Le lendemain, ma fille ayant réussi à retrouver son calme, a réussi à me raconter le fameux cauchemar. "Il y avait ce monsieur très méchant, tu sais maman, qui voulait m'emmener loin d'ici pour me prisonnier et me tuer, avec plein d'autres enfants. Tu sais, "Adof Hiter"".
Adof Hiter... J'ai tout de suite mieux compris sa terreur nocturne. Moi même je n'apprécierais pas trop que le bonhomme vienne me rendre visite en pleine nuit.
Une question tout de même: pourquoi Adof Hiter ? A ma connaissance la seconde guerre mondiale ne fait pas encore partie du programme de troisième année de maternelle. L'explication est en réalité très simple. Il y a deux jours, alors que j'étais à Berlin (!), une cérémonie du souvenir a été organisée dans l'école maternelle, en hommage aux nombreux enfants disparus pendant la rafle du Vel d'Hiv. Après la pose d'une plaque commémorative, les enseignants ont tenté d'expliquer ce qui était arrivé à ces petits. Sans se douter qu'"Adof Hiter" occuperait beaucoup de place dans la tête de leurs jeunes élèves...
J'ai bien tenté d'expliquer à ma fille que le monstre était mort et qu'il ne risquait pas de revenir de sitôt. Se souvenir était bien sûr essentiel, mais il ne fallait plus avoir peur. Terminé ma biche, on n'y pense plus, rideau.

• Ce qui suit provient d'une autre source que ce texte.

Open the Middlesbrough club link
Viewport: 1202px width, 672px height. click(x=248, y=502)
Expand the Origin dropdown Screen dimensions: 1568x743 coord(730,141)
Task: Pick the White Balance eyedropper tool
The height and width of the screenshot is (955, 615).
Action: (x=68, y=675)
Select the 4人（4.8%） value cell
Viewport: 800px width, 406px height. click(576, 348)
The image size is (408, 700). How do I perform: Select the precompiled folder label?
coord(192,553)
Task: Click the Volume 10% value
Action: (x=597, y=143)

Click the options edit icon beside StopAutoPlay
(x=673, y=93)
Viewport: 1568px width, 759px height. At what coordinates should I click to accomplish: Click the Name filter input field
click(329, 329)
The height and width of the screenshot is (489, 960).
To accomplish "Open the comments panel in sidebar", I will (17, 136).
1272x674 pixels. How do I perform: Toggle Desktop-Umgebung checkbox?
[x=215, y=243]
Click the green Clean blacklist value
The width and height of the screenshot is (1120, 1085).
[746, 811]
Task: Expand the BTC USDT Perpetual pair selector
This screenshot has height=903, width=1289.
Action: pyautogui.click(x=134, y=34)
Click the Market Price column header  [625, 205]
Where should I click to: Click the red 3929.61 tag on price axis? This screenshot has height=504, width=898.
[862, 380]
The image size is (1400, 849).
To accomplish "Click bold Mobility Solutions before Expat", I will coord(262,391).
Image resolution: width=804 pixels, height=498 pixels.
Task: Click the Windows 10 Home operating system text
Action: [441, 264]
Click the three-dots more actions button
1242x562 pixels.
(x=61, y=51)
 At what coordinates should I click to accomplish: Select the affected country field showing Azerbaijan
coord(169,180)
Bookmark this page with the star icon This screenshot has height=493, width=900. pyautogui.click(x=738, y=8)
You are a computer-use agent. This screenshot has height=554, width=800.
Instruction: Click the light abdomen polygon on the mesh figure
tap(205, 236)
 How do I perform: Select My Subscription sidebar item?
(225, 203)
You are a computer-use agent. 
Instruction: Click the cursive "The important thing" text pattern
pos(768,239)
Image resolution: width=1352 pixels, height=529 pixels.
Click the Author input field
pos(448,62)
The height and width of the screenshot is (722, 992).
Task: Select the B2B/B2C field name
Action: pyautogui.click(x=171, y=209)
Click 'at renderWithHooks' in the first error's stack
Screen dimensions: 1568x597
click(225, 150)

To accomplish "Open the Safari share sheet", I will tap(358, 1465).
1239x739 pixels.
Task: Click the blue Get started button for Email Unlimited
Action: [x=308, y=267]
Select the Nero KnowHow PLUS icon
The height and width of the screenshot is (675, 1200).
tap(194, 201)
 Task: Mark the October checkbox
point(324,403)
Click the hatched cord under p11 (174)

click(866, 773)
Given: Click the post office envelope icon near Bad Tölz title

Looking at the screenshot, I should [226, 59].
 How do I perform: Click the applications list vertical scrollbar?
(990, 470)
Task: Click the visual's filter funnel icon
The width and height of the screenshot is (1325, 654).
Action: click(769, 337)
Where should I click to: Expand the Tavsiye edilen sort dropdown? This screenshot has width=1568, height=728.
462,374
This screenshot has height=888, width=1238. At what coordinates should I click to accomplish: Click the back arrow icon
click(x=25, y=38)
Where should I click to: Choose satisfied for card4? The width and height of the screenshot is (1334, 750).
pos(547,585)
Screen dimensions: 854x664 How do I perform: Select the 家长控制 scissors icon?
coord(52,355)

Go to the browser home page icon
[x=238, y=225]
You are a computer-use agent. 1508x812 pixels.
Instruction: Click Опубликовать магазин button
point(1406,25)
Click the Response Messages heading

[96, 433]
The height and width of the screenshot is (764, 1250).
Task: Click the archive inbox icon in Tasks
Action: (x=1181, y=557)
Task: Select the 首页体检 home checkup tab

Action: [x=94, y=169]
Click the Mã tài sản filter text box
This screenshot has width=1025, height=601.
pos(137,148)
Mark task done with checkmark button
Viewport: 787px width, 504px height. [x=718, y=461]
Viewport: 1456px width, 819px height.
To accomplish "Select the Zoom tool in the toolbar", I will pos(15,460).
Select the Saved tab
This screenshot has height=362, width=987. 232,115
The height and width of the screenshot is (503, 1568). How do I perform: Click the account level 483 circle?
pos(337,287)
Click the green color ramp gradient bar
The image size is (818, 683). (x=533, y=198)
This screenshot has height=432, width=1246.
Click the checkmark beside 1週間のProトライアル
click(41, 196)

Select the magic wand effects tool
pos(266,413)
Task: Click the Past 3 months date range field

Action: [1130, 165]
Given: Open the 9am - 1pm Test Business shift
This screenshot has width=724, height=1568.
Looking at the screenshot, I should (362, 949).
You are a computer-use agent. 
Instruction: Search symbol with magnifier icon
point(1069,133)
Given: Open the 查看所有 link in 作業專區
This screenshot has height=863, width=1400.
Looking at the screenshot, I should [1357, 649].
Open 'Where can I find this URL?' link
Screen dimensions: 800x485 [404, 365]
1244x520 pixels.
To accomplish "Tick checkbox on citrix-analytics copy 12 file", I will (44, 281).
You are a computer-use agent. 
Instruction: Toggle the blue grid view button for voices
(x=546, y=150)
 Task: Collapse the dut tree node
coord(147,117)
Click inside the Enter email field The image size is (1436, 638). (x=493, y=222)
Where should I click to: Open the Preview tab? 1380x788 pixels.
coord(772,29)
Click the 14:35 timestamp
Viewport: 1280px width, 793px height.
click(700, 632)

Elle m'a regardée perplexe, puis m'a lancé:
"Alors pourquoi ma maitresse nous a dit que si on n'y pense plus ça risque de se reproduire ?"
A ce moment là j'ai compris qu'elle s'efforçait, depuis la pose de la plaque, de garder tous ces enfants morts à l'esprit, de peur que l'histoire ne se répète...
Ecrit le 6 juin 2006...
Edit: ClaireMM a écrit un billet sur le même sujet hier...
Edit2: J'ai choisi d'illustrer ces mots par l'affiche du film de Claude Lanzmann que tout citoyen devrait avoir vu une fois dans sa vie. Parce qu'il n'est de meilleur rempart contre l'oubli qu'une telle oeuvre. C'est un livre d'histoire, un témoignage, un présent pour l'humanité.